- TEXT SHOWN -
Supplementary Questions and Exercises for the Class

1. In their Foreword to this graphic adaptation, Thomas Kean and Lee Hamilton say that they hope this work will lead their “fellow citizens to study, reflect—and act.” Sid Jacobson and Ernie Colón have expressed similar hopes, too. Having read the book, what actions, if any, have you been inspired to pursue?

2. Before reading this book, what did you know about the attack on the World Trade Center in 1993? Or about the two American embassy bombings in Africa in 1998? Or about the attack on the USS Cole in 2000? Discuss how your knowledge of these events was changed or enhanced by reading this book.

3. This report begins with a chapter entitled “We Have Some Planes...”—referring, of course, to the four commercial aircraft at the center of the 9/11 tragedy. As a class, review the mistakes and oversights—on the part of security officers, intelligence experts, aviation professionals, governmental agencies, and so on—that contributed to these four planes being hijacked.

4. Look at the national flags on page 36. Which flags did you recognize? Which were new to you? Why are these particular flags being displayed? And should “Old Glory,” the U.S. flag, also be shown here? Why or why not? (Note that the locations mapped out on the following page of this book are all within the U.S.)

5. What does the prominent, red-lettered “BLAM!” signify on page 38? And where else in this book did you find such sound-effects lettering? Which of these was the largest, and which was the smallest? (And in both cases, how would you explain the size of the lettering used?) Also, compare the deployment of such lettering in The 9/11 Report: A Graphic Adaptation to other works of sequential art that you have read. Did this book, in your view, have more or less sound-effects lettering than a typical graphic novel? Explain.

6. Discuss Mohamed Atta’s alleged trip to Prague. (It’s described briefly in this guide, but you might want to do some extra research into the matter.) When is he thought to have gone there, and for what reason(s)? What evidence has been offered to support the belief that he did in fact make this trip? Does the Commission believe he made this trip? Why or why not? What do you think?

7. Of the nineteen 9/11 hijackers, how many were from Saudi Arabia? Why were so many of them Saudis? As a class, paraphrase and dissect the reasons that are given on page 72 for the large number of Saudis.

8. In the lower left panel of page 80, we see one airline pilot saying to another, “Whatever that means.” Explain the relevance and tone of this remark. What triggered the remark, and to whom—or to what—is it directed? Talk about the attitude as well as the thoughtprocess of the pilot who’s saying these words. Where else in this book do we find real or imagined people commenting on (or even talking back to) the report itself? Pinpoint a few other instances of this, and then compose a short paper explaining whether and how you think the graphic-novel format is especially well-suited for this kind of metanarration.

9. “America had suffered surprise attacks before 9/11,” we read in the “Imagination” section of Chapter 11. As a class, come up with a few examples of such surprises. What is it that sets 9/11 apart in this regard, particularly given the theme at hand (i.e., “imagination”)?

- SUPPLIED INFORMATION -
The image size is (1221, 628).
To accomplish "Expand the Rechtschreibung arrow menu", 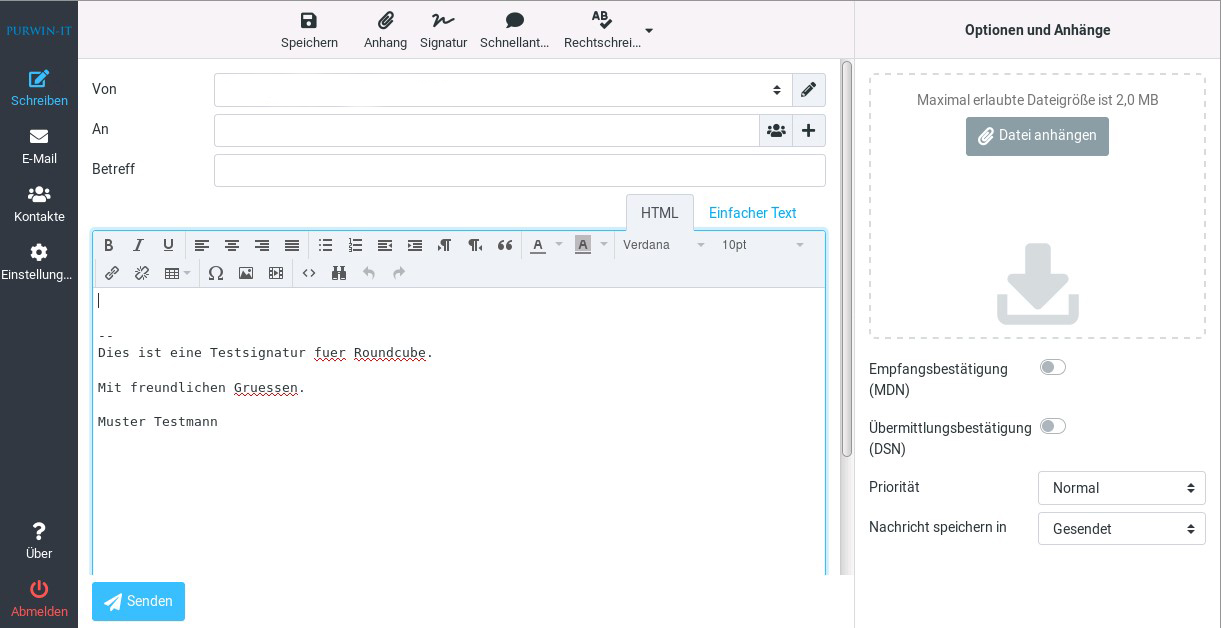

- WRITTEN PROBLEM 1 -
Which page numbers are mentioned in the class questions? List every one.
- WRITTEN PROBLEM 2 -
Write out the class questions word for word, starting at "4. Look at the" and going down to "within the U.S.)".

- TASK SOLUTION 1 -
36, 38, 72, 80

- TASK SOLUTION 2 -
4. Look at the national flags on page 36. Which flags did you recognize? Which were new to you? Why are these particular flags being displayed? And should “Old Glory,” the U.S. flag, also be shown here? Why or why not? (Note that the locations mapped out on the following page of this book are all within the U.S.)